Dans le modèle de lutte des travailleurs-actionnaires on retrouve l’expérience des luttes de Jugoremedije, entreprise pharmaceutique de Zrenjanin en Serbie ou les travailleurs serbes se sentent propriétaires réellement de l’entreprise et s’organisent en syndicats pour peser sur la production. Ils et elles refusent justement de vendre leurs action. Pour les travailleurs de quasiment tous les pays de l’Est la « privatisations populaire » n’a été qu’une vaste spoliation car ayant perdu leur salaire et leur place sociale avec la privatisation les travailleurs ont vendu leurs actions aux multinationales ou aux oligarques locaux pour juste survivre. Ainsi ils ont tout perdu. Les Yougoslaves avaient plus d’’expérience d’une autogestion concrètent et ont pu lutter pour ne pas se faire spolier.

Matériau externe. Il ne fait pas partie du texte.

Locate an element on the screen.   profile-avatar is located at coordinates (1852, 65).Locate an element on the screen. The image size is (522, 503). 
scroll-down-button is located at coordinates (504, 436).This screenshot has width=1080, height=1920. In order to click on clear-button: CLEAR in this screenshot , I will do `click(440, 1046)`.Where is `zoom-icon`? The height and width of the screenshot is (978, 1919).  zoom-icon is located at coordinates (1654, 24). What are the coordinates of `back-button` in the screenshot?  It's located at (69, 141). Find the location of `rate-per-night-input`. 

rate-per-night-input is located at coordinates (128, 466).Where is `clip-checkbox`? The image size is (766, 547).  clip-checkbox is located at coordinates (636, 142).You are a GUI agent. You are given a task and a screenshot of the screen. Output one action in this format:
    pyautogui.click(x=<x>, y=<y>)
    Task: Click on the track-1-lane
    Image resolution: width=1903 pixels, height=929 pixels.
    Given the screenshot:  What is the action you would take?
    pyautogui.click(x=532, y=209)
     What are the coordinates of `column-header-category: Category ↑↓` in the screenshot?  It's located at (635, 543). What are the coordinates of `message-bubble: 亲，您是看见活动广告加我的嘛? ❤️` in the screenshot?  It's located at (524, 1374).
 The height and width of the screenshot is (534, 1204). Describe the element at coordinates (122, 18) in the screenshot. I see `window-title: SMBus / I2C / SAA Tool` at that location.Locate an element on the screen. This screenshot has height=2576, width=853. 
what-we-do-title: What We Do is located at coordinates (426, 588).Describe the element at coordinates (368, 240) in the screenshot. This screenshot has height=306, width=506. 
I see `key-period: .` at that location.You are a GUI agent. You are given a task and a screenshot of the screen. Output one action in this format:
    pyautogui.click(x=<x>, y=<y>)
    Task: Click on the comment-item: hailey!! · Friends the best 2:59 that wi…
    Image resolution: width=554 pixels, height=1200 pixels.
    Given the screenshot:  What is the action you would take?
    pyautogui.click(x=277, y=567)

Pour Unilever, l’allemand Henkel, et l’américain Johnson et Johnson la privatisation mafieuse des entreprises locales des pays de l’Est est pain béni. En effet, la production de shampoing et de savon voir de produits de beauté (L’Oréal !) est tellement lucrative à l’unité que c’est le marché qui a été le plus vite couvert et saturé par les produits occidentaux dès 1990 alors même que tous les pays de l’Est, de la Pologne à la Bosnie en passant par les fameux cosmétiques à la Rose bulgare possédaient leur propre industrie chimique et cosmétique. Comme par hasard alors que tous le monde doit se laver, ce sont les multinationales occidentales qui depuis 20 ans fournissent le savon et le shampoing avec un bénéfice considérable. On a juste laissé aux entreprise locale les détergents industriels bien plus difficile à vendre.